Marcus Hale, Food & Drink Writer
A new Soho restaurant from the Super 8 orbit has landed with serious energy, bringing bold cooking, cross-cultural influences and a properly London sense of confidence.
London’s restaurant scene moves quickly, but every so often an opening cuts through because it feels like more than another smart new dining room. Impala, the new Soho restaurant reviewed by Grace Dent in The Guardian, looks like one of those places.
The restaurant comes with strong credentials. It is connected to the Super 8 group, known for acclaimed London restaurants including Brat, Mountain and Kiln, and is led by chef Meedu Saad, formerly of Kiln.
What makes Impala interesting is that it resists easy categorisation. According to The Guardian’s review, the menu draws on Egyptian, Turkish-Cypriot, Mediterranean and British influences, with dishes including bird’s tongue pasta with spiced oxtail, beef tartare with Tunisian harissa and langoustine kibbeh.
That mix feels very London: rooted in different food cultures, but not trying to flatten them into something predictable. Soho has always been one of the capital’s great restaurant neighbourhoods because it rewards places with a point of view. Impala appears to have one in abundance.
It also arrives during a particularly busy month for London openings. Time Out’s April restaurant round-up highlighted the scale of new launches across the city, while Hot Dinners pointed to around 30 new restaurants opening over the month.

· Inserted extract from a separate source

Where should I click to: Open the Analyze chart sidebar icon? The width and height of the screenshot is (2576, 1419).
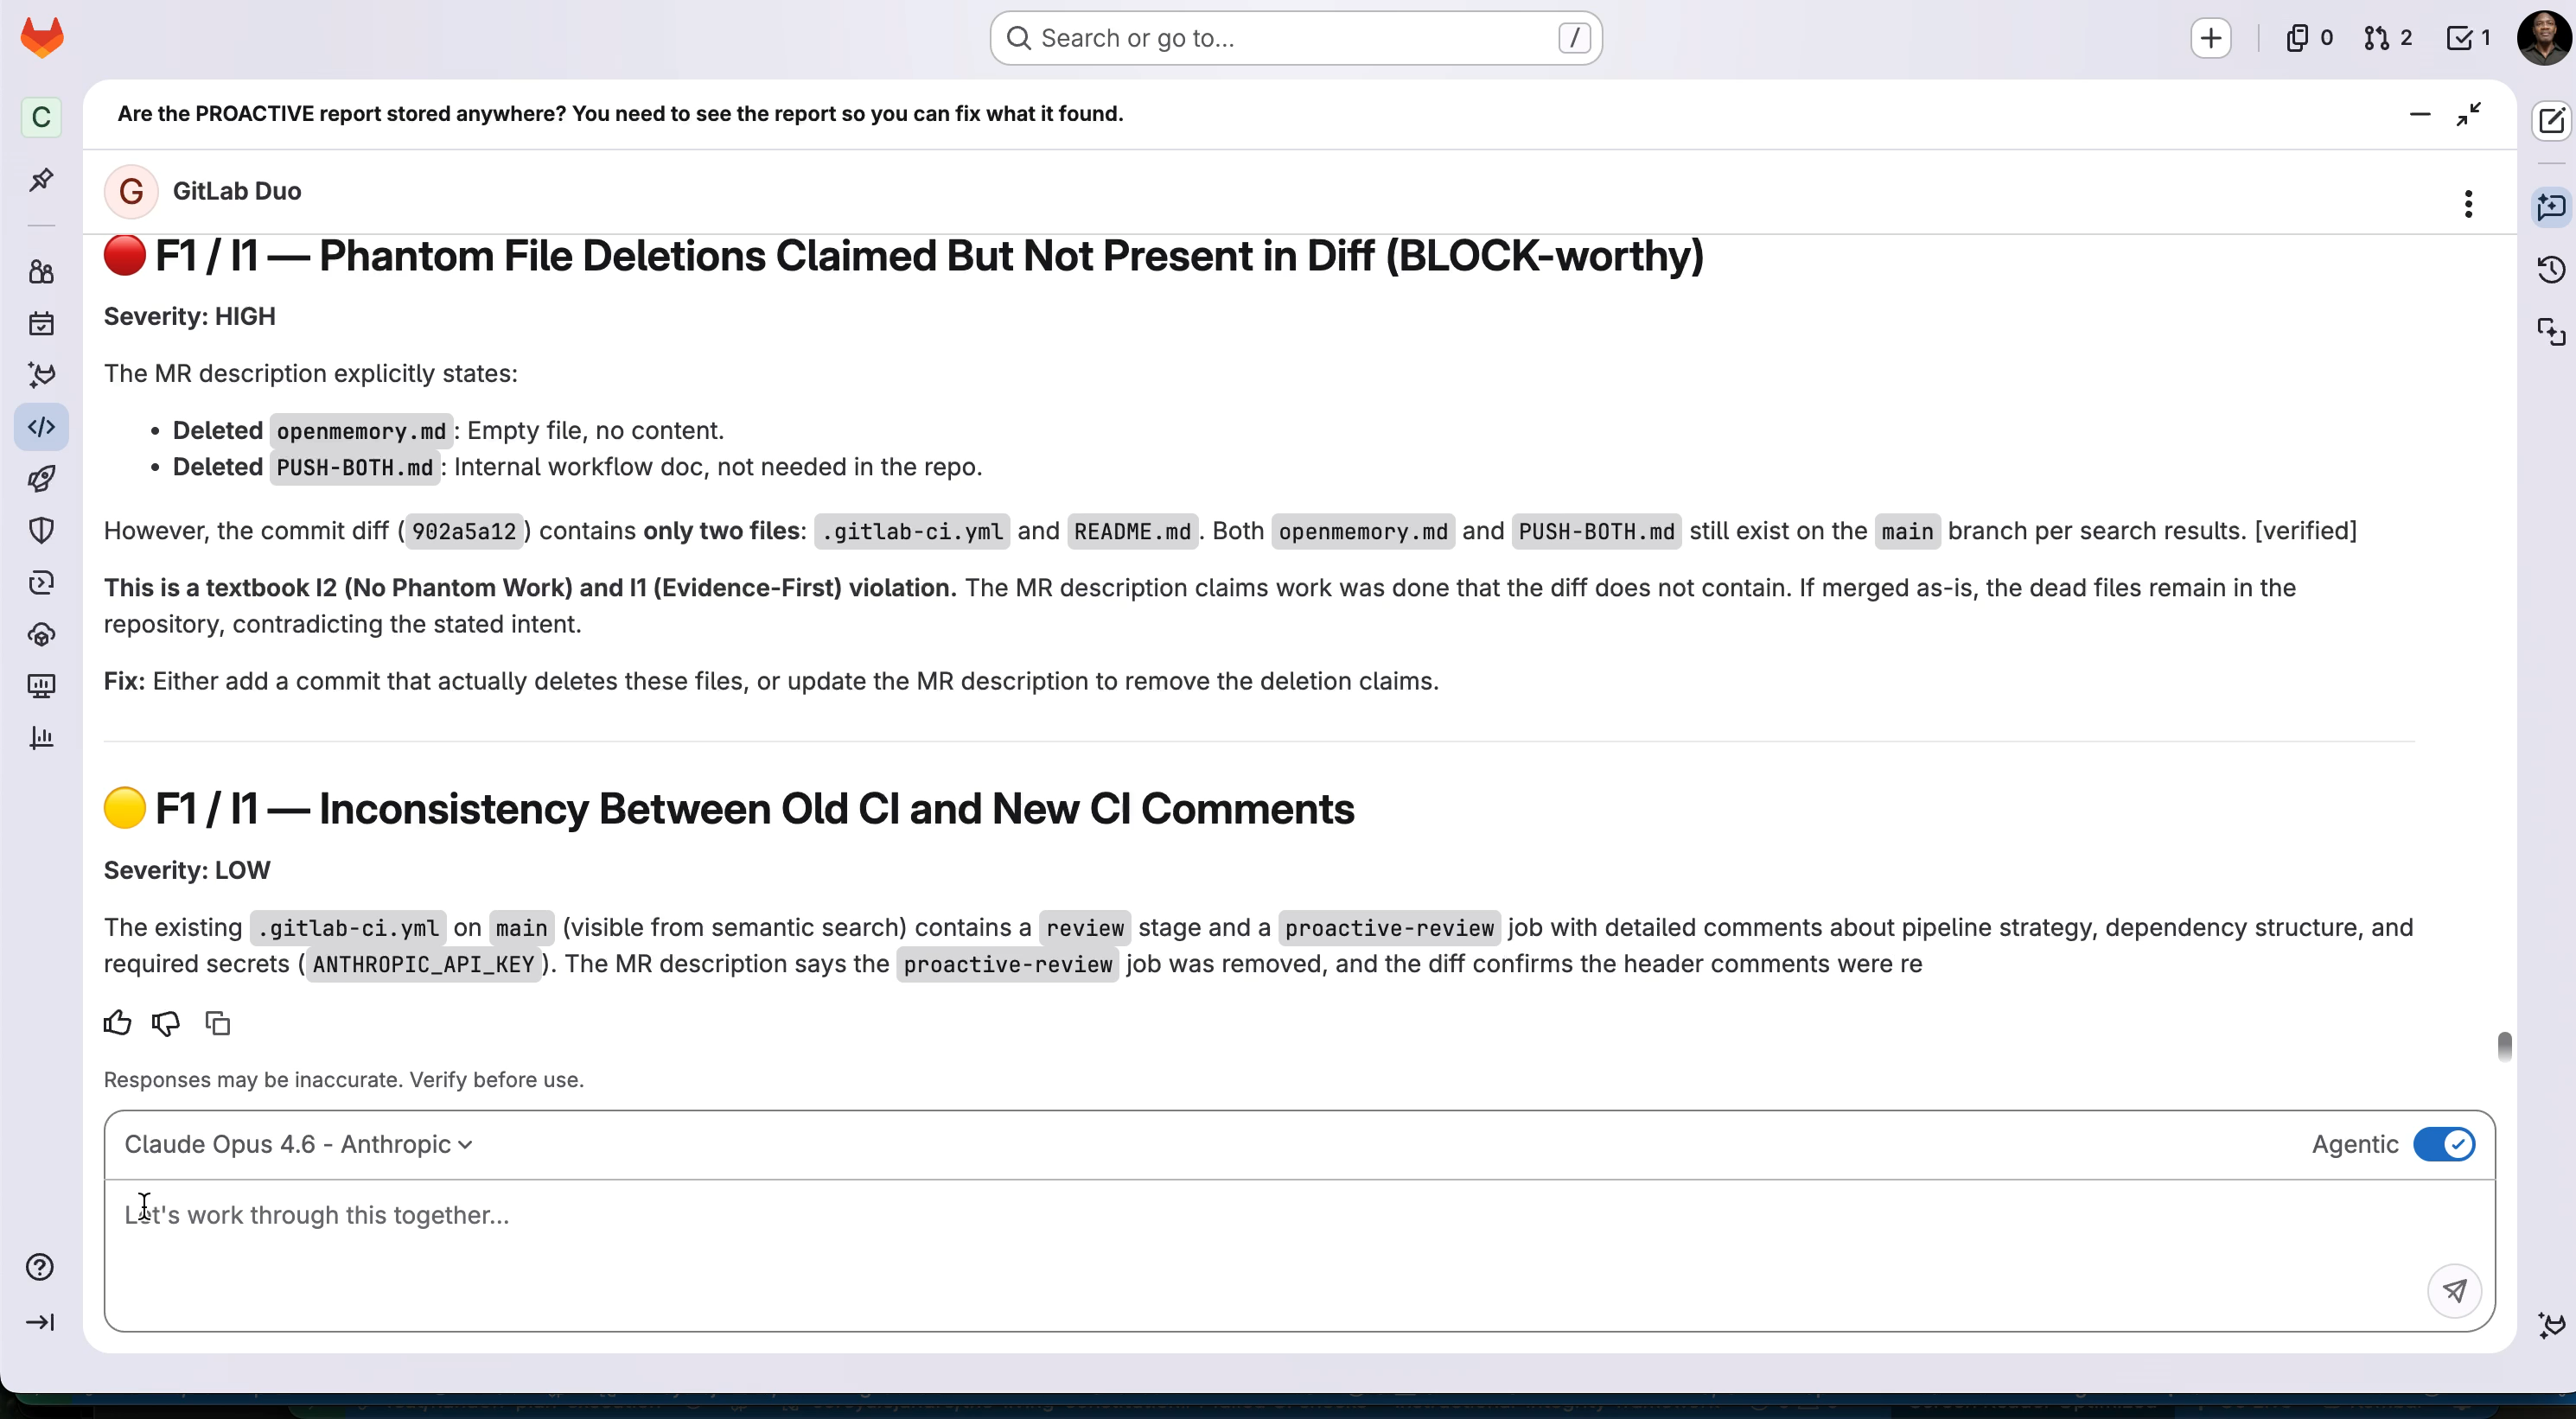tap(41, 737)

In that context, a restaurant needs more than hype to stand out. Impala’s appeal seems to be its sense of personality: moody room, bold flavours, unusual combinations and a refusal to behave like a safe, polished, trend-led opening.
For London diners, that matters. The city has no shortage of beautiful restaurants, but the ones that shape the conversation tend to be those with a clearer creative pulse. Impala sounds like a place built for people who still want restaurants to surprise them.
It also reinforces Soho’s continuing role as one of London’s most exciting dining districts. Even as new openings spread across east, south and north London, Soho remains a place where ambitious chefs can still create a proper city moment.